### OBJECTIVE
Copy the lines below, swapping every "Screen dimensions" for "Screen size" and leaving everything else unchanged.

### INPUT FOR THIS TASK
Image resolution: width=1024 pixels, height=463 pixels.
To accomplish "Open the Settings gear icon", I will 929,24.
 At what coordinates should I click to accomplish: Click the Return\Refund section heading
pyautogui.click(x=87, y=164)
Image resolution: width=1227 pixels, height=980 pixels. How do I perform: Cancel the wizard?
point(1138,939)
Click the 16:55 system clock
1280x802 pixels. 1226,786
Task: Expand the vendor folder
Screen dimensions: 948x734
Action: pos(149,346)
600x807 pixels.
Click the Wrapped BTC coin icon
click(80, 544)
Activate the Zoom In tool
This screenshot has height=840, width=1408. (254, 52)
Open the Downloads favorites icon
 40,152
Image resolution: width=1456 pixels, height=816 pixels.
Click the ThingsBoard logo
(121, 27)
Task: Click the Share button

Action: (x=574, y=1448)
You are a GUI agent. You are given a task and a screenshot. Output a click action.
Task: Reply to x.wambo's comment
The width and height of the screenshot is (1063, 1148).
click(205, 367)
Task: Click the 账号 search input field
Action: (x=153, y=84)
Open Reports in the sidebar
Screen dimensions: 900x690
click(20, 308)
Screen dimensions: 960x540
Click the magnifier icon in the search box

### RESULT FOR THIS TASK
Image resolution: width=1024 pixels, height=463 pixels.
To accomplish "Open the Settings gear icon", I will 929,24.
 At what coordinates should I click to accomplish: Click the Return\Refund section heading
pyautogui.click(x=87, y=164)
Image resolution: width=1227 pixels, height=980 pixels. How do I perform: Cancel the wizard?
point(1138,939)
Click the 16:55 system clock
1280x802 pixels. 1226,786
Task: Expand the vendor folder
Screen size: 948x734
Action: pos(149,346)
600x807 pixels.
Click the Wrapped BTC coin icon
click(80, 544)
Activate the Zoom In tool
This screenshot has height=840, width=1408. (254, 52)
Open the Downloads favorites icon
 40,152
Image resolution: width=1456 pixels, height=816 pixels.
Click the ThingsBoard logo
(121, 27)
Task: Click the Share button

Action: (x=574, y=1448)
You are a GUI agent. You are given a task and a screenshot. Output a click action.
Task: Reply to x.wambo's comment
The width and height of the screenshot is (1063, 1148).
click(205, 367)
Task: Click the 账号 search input field
Action: (x=153, y=84)
Open Reports in the sidebar
Screen size: 900x690
click(20, 308)
Screen size: 960x540
Click the magnifier icon in the search box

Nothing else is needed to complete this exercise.